= Ayman al-Rubo =

Sudanese contemporary musician

Ayman al-Rubo (date of birth unknown) - also spelled Al Rubaa - is a Sudanese musician from Omdurman, the second most populated city in Sudan, on the western banks of the River Nile, opposite the national capital Khartoum. Since the late 2000s, he has been considered to be the founder of Zenig (also transliterated Zanig) as a new genre of the contemporary urban music of Sudan.

Al-Rubo arguably played a key role for youth mobilisation and resistance against the Islamist regime of Omar Al Bashir as "an icon of Khartoum’s underclass."

== Personal life ==
Al-Rubo's family is reported to be originating from the war-torn Nuba Mountains in the southern part of the country.
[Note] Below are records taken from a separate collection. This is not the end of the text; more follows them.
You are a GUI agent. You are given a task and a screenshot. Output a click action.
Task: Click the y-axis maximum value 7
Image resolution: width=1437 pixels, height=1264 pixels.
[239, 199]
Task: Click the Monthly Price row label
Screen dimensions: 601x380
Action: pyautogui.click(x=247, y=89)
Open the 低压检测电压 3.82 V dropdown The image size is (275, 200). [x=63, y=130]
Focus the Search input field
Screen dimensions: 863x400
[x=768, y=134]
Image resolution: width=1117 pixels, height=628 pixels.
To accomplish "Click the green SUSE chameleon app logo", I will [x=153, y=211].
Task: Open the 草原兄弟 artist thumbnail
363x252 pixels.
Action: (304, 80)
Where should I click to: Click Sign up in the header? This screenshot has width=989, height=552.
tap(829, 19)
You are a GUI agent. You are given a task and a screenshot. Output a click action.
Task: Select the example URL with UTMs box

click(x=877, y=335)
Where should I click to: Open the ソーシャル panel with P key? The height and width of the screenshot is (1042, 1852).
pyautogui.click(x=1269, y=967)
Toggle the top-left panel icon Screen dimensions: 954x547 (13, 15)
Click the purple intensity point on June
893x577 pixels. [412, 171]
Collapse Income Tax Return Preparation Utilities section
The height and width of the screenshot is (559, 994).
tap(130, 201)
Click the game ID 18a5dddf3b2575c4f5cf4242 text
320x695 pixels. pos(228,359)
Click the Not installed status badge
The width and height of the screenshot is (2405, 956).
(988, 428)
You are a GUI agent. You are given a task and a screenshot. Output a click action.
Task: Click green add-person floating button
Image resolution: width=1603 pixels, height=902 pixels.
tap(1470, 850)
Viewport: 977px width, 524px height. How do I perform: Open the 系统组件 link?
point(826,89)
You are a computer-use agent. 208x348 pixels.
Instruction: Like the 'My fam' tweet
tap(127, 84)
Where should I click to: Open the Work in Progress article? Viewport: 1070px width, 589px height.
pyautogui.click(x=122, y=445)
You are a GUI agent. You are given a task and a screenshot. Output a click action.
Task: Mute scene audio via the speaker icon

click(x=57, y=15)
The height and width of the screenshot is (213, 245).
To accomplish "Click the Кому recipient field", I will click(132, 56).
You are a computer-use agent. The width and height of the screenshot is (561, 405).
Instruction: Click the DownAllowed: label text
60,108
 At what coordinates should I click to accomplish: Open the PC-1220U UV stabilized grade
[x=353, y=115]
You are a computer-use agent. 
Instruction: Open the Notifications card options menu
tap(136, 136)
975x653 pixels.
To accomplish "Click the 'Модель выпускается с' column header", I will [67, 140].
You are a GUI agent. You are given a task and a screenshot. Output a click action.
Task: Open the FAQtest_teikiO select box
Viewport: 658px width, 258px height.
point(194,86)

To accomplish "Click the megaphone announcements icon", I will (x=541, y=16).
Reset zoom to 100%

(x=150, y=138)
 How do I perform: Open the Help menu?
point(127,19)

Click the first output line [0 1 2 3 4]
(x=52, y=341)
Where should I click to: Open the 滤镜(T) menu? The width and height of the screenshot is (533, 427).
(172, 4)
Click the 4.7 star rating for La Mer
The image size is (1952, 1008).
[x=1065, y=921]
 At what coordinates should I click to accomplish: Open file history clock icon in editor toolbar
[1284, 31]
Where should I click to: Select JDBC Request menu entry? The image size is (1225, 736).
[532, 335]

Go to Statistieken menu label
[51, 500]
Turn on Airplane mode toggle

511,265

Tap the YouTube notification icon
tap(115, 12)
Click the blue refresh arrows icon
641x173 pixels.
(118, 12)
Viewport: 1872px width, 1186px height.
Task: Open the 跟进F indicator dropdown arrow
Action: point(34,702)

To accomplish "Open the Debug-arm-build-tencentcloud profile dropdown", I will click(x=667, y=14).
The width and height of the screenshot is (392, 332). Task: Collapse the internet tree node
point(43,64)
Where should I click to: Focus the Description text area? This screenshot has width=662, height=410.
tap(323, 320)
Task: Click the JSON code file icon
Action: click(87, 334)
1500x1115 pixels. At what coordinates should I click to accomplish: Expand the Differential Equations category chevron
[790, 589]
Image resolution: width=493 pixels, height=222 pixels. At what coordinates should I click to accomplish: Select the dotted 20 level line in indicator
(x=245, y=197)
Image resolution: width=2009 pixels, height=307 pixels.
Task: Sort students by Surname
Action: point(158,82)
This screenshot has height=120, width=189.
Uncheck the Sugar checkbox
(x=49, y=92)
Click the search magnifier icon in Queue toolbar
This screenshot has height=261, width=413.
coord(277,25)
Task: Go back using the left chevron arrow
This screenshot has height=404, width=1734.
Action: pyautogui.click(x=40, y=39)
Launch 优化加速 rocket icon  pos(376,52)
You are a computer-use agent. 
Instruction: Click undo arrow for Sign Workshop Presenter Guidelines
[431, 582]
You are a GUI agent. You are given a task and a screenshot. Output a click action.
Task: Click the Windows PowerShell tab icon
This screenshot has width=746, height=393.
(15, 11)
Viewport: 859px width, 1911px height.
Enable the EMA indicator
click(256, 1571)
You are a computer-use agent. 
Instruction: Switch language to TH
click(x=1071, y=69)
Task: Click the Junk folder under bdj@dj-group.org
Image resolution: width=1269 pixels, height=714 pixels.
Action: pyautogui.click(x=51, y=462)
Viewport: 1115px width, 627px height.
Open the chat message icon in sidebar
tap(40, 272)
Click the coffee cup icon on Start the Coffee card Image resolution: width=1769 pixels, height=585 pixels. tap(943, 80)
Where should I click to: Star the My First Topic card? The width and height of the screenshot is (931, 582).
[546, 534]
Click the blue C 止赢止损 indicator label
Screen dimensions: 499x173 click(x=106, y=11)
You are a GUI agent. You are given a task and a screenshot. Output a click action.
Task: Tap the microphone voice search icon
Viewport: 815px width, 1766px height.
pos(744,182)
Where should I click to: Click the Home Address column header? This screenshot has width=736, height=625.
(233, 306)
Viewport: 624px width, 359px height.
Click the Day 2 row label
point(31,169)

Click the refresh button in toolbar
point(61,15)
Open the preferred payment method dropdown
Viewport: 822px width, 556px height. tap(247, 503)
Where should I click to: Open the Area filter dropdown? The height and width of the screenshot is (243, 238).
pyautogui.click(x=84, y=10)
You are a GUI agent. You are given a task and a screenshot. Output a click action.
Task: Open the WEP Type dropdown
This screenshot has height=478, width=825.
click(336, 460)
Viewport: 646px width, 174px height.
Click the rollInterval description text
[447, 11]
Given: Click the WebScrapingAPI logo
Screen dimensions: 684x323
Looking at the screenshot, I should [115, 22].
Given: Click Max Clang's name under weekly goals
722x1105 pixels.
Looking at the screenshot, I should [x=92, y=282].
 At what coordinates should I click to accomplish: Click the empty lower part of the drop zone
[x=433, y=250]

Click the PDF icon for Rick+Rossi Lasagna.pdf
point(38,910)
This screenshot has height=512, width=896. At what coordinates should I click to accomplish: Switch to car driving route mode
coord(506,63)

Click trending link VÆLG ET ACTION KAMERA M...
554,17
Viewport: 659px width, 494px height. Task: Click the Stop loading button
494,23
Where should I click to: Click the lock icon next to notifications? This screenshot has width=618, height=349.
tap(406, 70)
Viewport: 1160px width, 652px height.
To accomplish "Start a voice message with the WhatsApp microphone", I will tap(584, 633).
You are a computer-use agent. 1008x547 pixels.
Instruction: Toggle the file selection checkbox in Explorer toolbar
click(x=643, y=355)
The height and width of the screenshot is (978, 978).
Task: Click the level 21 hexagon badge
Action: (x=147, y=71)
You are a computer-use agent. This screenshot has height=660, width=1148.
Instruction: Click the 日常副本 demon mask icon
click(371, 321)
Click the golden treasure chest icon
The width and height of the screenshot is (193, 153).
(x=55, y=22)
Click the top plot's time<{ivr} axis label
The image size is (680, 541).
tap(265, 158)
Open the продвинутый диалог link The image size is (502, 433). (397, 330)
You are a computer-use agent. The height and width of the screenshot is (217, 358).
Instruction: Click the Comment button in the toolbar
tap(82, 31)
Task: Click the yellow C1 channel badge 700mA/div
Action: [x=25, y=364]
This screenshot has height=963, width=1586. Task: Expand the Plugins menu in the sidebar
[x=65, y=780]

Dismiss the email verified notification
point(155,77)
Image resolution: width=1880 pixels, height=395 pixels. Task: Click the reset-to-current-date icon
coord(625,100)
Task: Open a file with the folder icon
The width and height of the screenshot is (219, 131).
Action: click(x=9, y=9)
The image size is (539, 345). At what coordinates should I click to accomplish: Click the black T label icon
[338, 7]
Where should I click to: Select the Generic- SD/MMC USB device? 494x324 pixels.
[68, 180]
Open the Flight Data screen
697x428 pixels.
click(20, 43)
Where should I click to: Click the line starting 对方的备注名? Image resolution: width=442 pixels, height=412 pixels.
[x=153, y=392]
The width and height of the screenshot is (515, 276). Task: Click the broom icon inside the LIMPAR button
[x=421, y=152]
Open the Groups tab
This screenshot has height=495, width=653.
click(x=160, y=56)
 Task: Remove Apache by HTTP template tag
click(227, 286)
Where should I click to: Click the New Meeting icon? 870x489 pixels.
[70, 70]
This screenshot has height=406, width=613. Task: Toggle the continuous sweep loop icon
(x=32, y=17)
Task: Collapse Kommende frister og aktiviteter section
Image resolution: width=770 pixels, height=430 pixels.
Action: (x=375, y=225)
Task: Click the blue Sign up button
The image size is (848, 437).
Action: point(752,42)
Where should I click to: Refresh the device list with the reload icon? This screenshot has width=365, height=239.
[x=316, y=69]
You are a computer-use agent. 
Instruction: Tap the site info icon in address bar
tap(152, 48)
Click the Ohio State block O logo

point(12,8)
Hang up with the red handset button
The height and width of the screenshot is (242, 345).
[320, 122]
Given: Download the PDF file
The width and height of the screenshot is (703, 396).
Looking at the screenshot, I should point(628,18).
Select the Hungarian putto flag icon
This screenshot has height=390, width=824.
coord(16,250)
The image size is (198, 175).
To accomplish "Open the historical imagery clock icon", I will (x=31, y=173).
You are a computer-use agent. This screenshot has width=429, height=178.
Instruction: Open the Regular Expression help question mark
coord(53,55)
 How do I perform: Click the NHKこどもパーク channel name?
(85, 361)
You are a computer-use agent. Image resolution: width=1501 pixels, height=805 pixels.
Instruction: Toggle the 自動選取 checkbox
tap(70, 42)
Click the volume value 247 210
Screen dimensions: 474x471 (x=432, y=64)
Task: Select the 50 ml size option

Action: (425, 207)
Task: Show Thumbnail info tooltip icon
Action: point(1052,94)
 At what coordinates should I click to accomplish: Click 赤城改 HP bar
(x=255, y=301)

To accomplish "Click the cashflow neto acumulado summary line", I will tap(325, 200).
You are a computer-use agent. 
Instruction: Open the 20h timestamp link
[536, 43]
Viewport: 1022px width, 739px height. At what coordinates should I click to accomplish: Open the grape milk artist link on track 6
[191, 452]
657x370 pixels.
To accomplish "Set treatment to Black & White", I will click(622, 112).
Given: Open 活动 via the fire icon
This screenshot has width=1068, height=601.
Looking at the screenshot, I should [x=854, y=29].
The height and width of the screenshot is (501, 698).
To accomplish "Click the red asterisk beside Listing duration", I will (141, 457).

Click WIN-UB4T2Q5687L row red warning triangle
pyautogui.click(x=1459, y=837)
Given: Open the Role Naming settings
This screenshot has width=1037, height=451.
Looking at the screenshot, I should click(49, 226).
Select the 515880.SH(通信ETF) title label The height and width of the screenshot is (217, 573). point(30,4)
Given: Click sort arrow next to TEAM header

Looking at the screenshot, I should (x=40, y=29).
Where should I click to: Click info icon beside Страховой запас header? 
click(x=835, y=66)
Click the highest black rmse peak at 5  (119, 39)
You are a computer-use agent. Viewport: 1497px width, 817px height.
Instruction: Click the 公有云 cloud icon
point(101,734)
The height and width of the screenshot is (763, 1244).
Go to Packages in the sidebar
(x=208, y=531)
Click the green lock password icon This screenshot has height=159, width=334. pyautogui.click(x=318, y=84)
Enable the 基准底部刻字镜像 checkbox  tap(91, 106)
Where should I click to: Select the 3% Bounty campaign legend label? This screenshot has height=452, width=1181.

He is the son of Salah Brown, a well-known Sudanese jazz and Blues musician, and father of twin daughters.

== Career and political influence ==
In 2012, al-Rubo published a remake of the hit Azibni by Mohammed Wardi (1932-2012), one of Sudan's most eminent singers, who enjoyed great popularity in the Horn of Africa and beyond. This new version featured Wardi's son Abdal Wahab and was produced in collaboration with Media in Cooperation and Transition (MiCT). This Berlin-based non-profit organisation also designed a poster of al-Rubo and Abdal Wahab Wardi, which was disseminated in Sudan and South Sudan in a print edition of the newspaper The Niles.

Shortly afterwards, Sudanese music critic Magdi el Gizouli hailed al-Rubo as "an ecstatic performer" and stressed:"Al-Rubo holds the title of Sudan’s Keyboard King and Rasta General. A talented keyboard player, he invented a Sudanese brand of hip hop tuned to the wildcat lyrics born of Khartoum’s underclass subculture and widely referred to as ghuna al-banat (girls’ song)"In a 2013 interview, Ahmed Gallab a.k.a. Sinkane listed al-Rubo as one of the most influential Sudanese artists. In 2020, el Gizouli emphasized the key role that the bootleg musical genre of Zenig, pioneered by al-Rubo, played in the 2019 Sudanese Revolution. He described it as "a fusion of West African beats and Egyptian mahrajanat style, with frequent accelerations and deceleration and techno-style repetition. Zanig queens sing about ‘antibaby pills’ and the agency of ‘MILFs".In May 2021, Sudanese online magazine Andariya published an article about his musical style and role in Sudanese youth culture.